House weakens Dodd-Frank twice in one month amid lobbying blitz

Former Mass. Sen. Scott Brown now works for Peabody Nixon in "business and government affairs."

Former Mass. Sen. Scott Brown now works for Peabody Nixon in “business and government affairs.”

The Dodd-Frank Act is not quite five years old, but it has already become an intolerable obstacle to the American economy finance industry. Don’t worry: the finance, insurance and real estate industry spent $74 million on 704 registered lobbyists in the first three quarters of 2014. That’s a 2.5 percent increase in a year where every other industry’s lobbying expenditures went down. It was money well spent.
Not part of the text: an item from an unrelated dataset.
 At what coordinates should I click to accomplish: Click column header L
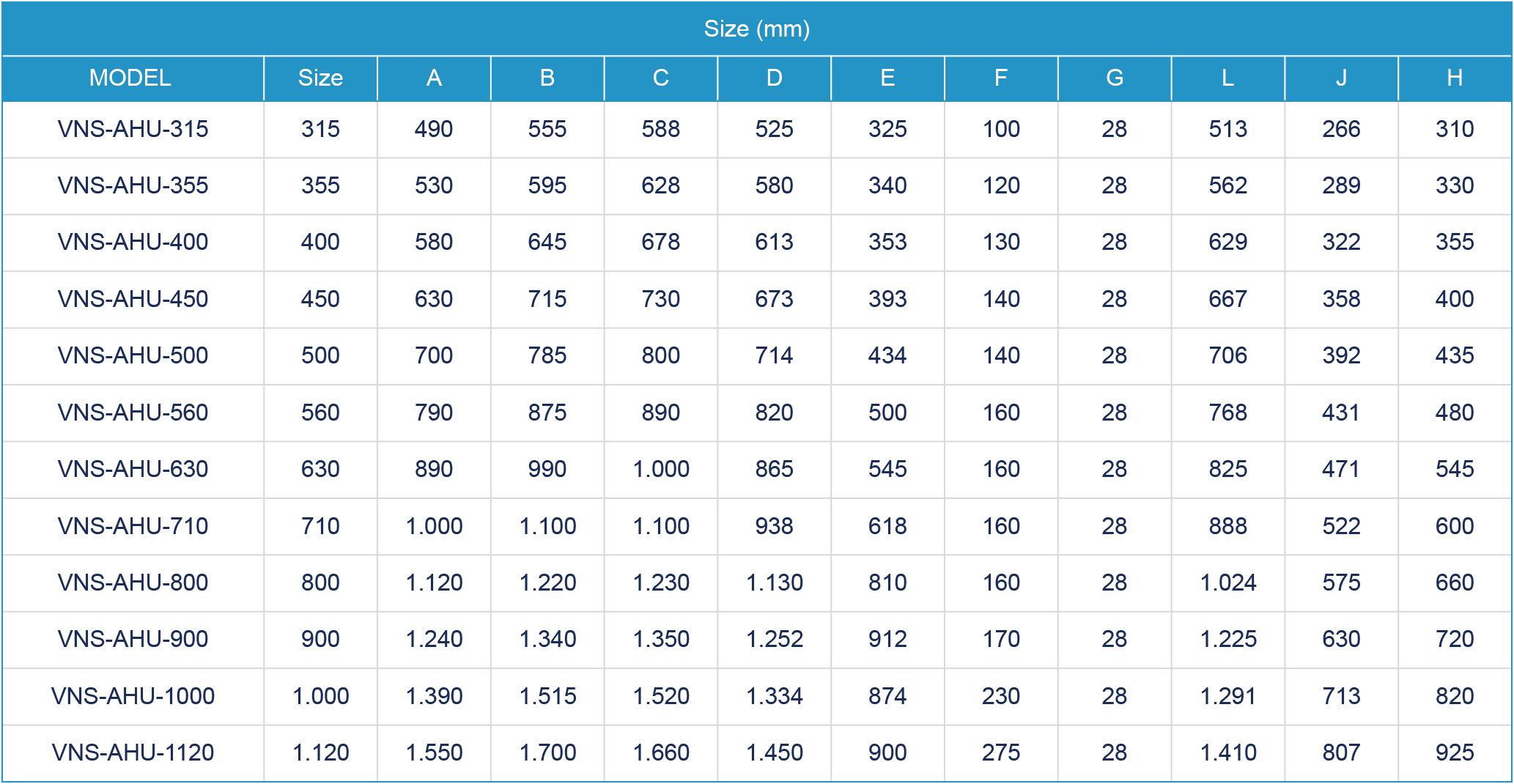tap(1227, 78)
Since mid-December, the House has voted to impose stricter cost-benefit analyses and judicial reviews on all enforcement agencies; today, it is expected to postpone enforcement of Dodd-Frank provisions and weaken related regulations on financial services. You didn’t think the finance industry would invest $74 million unwisely. I mean, what is this, 2008?

That comparison is unfair. Obviously, the global collapse that destroyed the finance and real estate industries six years ago would never happen again. Not because of Dodd-Frank, either—and not because the stock market has reached a record high at the same time oil prices have plummeted. Those may be similar conditions to the ones that preceded the worst financial crisis since the Great Depression, but at least the housing market isn’t in the same place it was when—oh.
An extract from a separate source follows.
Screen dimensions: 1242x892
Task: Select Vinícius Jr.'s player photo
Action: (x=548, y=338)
Okay, many of the conditions that preceded the 2008 collapse obtain today, and the House is collaborating with FIRE1 lobbyists to postpone/undo the regulation we installed to prevent such a collapse from happening again. But I don’t think we have anything to worry about. The 2008 collapse has already happened, and by definition things that already happened are in the past, not the future.

So House Republicans and the smattering of Democrats voting with them have the country’s best interests at heart as they weaken Dodd-Frank. They just want to lift burdensome regulations that have prevented the financial industry from working efficiently during this time of record profits.

The only other explanation would have to do with rational self-interest, which has no place in this area of inquiry. To entertain the cynics, though, we should note that the FIRE industry spent $1.2 billion on lobbying and campaign contributions between Jan 1. and Nov. 16 of 2014. That’s on track to exceed the amount it spent in 2010, when Dodd-Frank was under consideration in Congress.

To recap: lobbyists from the financial industry are using the record profits from a recovery that has been meaningfully confined to their sector in order to undo regulations on themselves that we passed last time they made record profits and destroyed the economy. Also Jeb Bush is probably running for President, but that’s neither here nor there.

Luckily for us, we don’t have to predict the future according to these indicators. If predictions mattered, global financial collapses wouldn’t be a problem. We need only determine why the House, in this moment eerily similar to the moments preceding the worst crash in living memory, have opted to dismantle Dodd-Frank. Two explanations suggest themselves:

  1. House Republicans and conservative Democrats genuinely believe that the economy will run better and be just as safe without this regulation.
  2. They’re doing it for the money.

We should decide this now, so that when the 2016 financial crisis happens we will know whether House Republicans are idiots or liars. Of course, if there is no second financial crisis, we will have to decide whether they are geniuses or liars.

Of the four permutations possible—collapse by idiots, collapse by liars, success by geniuses, success by liars—fifty percent of them involve liars. I’ll leave in to the analysts to determine where the smart money falls.